About the Authors: Rachel Kastenberg serves as a Senior Advisor for the Secretary of State's Global Partnerships Initiative, and Justin Sosne serves as a Senior Advisor in the Secretary of State's Office of Global Women's Issues.
Most of us in the United States don't think twice when we turn on a light to work late into the night or cook dinner without inhaling dangerous smoke. Yet, these everyday tasks are still out of reach for the estimated 1.3 billion people around the world who lack access to electricity, and the estimated 2.7 billion people without access to clean cooking facilities -- 95 percent of whom are in either sub-Saharan Africa or Asia.
During Women's History Month, it's important to note that women are central to unlocking solutions to the climate change and energy challenges we face. In off-grid communities across the world, women are the primary users of small-scale clean technologies like solar lamps and clean cookstoves. They are at the forefront of increasing technology adoption rates. Women and women's groups, particularly in remote, rural areas, represent largely untapped distribution networks that can help fill the “last mile” gap in the supply chain (connecting a product or service to its end customer). For these reasons, women are in a strong position to sell and distribute small-scale clean technologies.
Directly integrating women into the energy access value chain is not only critical to increasing energy access, but also to economic growth. Investing in women produces a ripple effect that continues into future generations. Research from private firms, the United Nations, World Bank and other sources shows that women use their incomes to create a multiplier effect in local communities because they disproportionately spend more of their earned income on improving the well-being of their families and children. Research also shows that women-owned small and growing businesses are, and will continue to be, a critical driver of economic growth.

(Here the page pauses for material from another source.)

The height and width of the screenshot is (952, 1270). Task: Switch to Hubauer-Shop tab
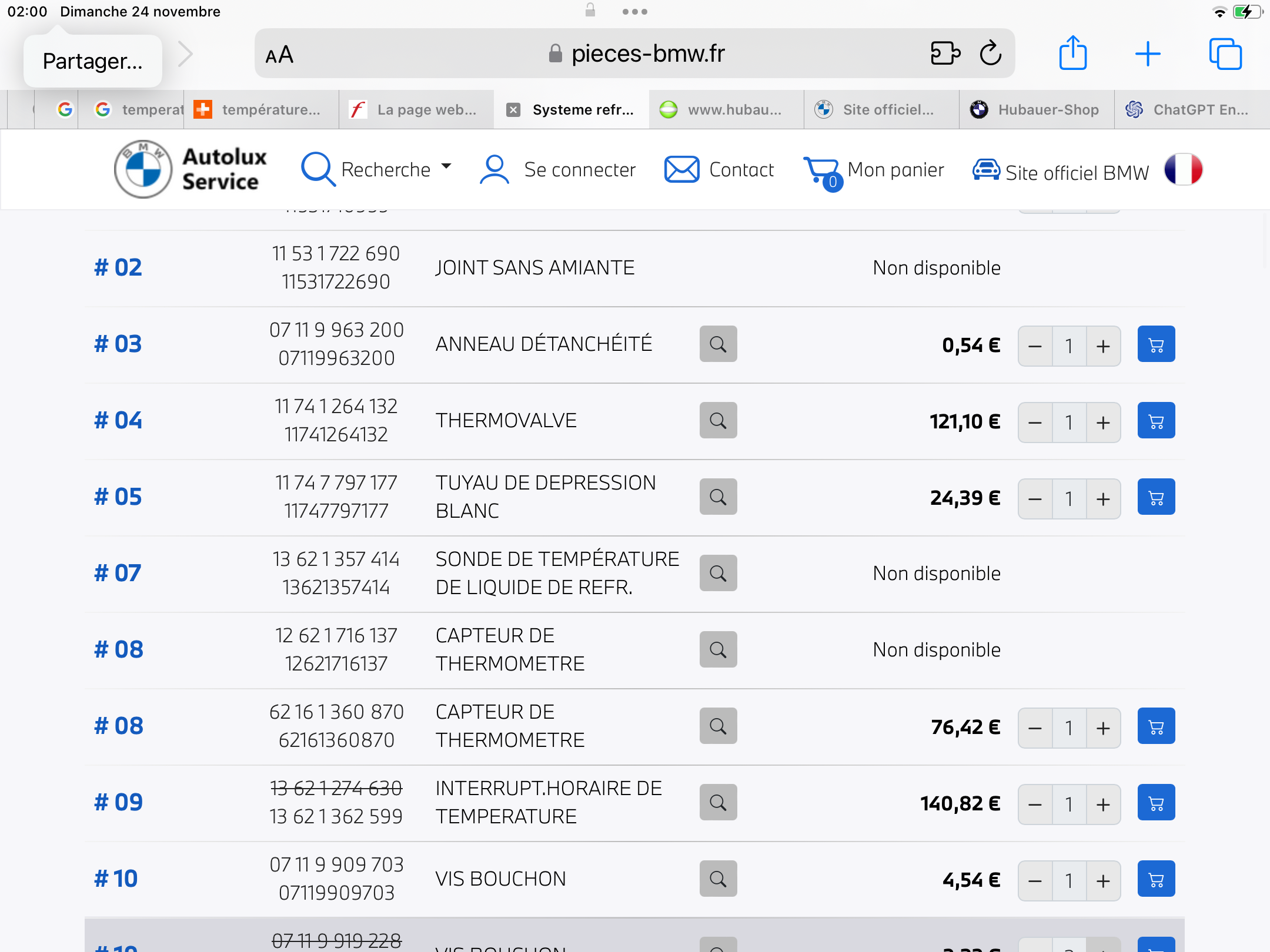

To support women entrepreneurs and increased energy access for all, the Office of the Special Envoy for Climate Change and Office of Global Women's Issues at the U.S. Department of State have teamed up with USAID, the MacArthur Foundation, the Wangari Maathai Institute for Peace and Environmental Studies, CARE International, Solar Sister, the Global Alliance for Clean Cookstoves, and Swayam Shikshan Prayog (SSP) to form an exciting new public-private partnership called wPOWER (Partnership on Women's Entrepreneurship in Renewables).

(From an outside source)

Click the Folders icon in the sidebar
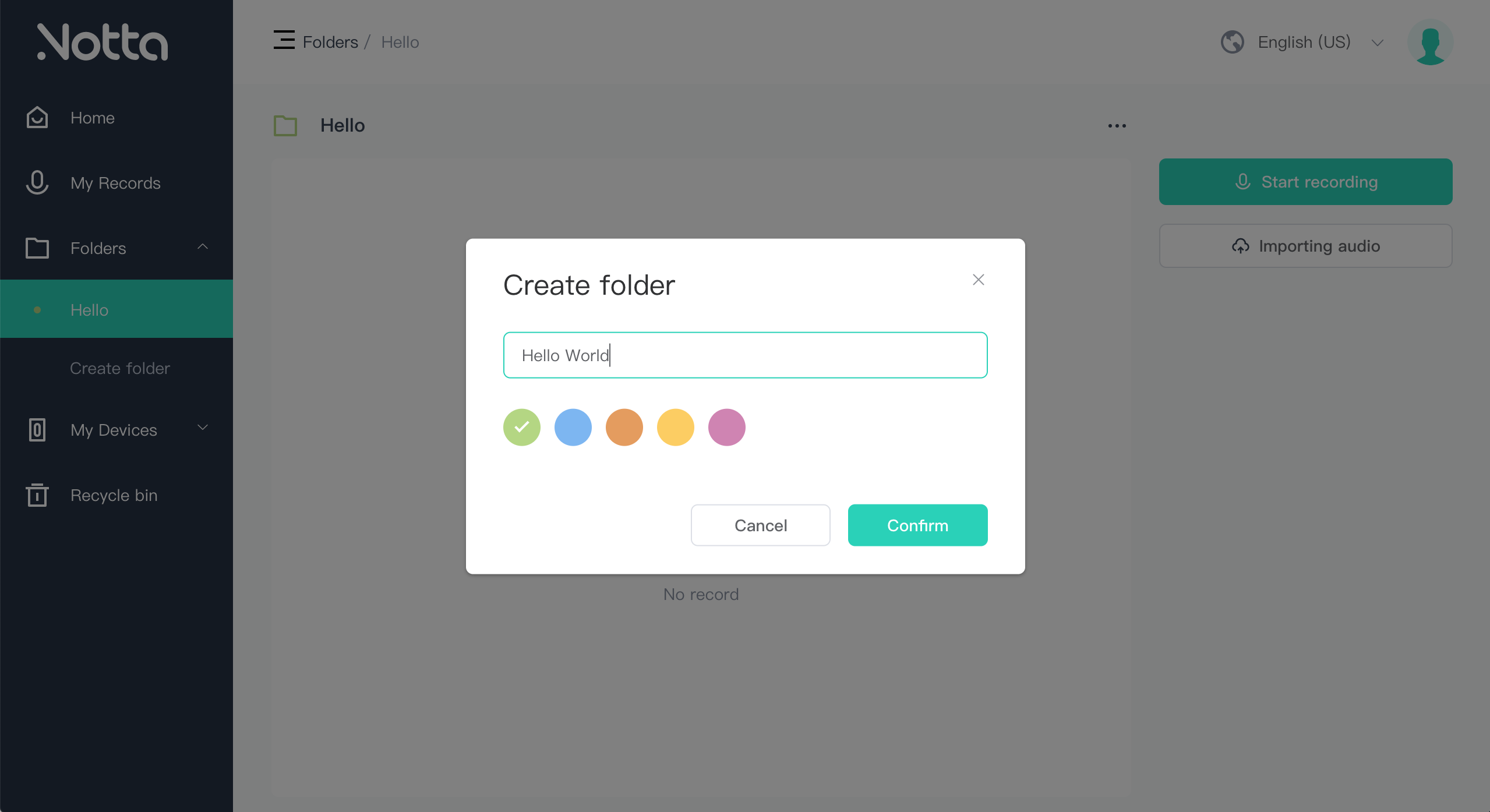click(x=37, y=248)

This effort currently aims to empower more than 7,000 women clean energy entrepreneurs across India, Nigeria and East Africa to launch small businesses around small-scale energy technologies, including solar lamps and clean cookstoves. wPOWER objectives include:
- Building Clean Technology Markets: Build and strengthen markets for small-scale clean technologies through linking women to economic opportunities and capacity building on energy access.
- Unlocking Women's Potential to Combat Climate Change and Increase Energy Access: Support innovative distribution models that directly integrate women into the energy access value chain, particularly through entrepreneurship opportunities related to “last mile” distribution for technologies such as solar lanterns and clean cookstoves.
- Building Public Awareness: Increase public awareness on the critical role of women in promoting clean energy and combating climate change.
- Building the Evidence Base: Improve data collection on the economic and environmental benefits of integrating women into the energy access value chain.
Through our collective efforts, we will empower marginalized women and communities to increase energy access, while also building local markets, growing economies, and improving livelihoods. Investing in women clean energy entrepreneurs now will pay dividends for years to come.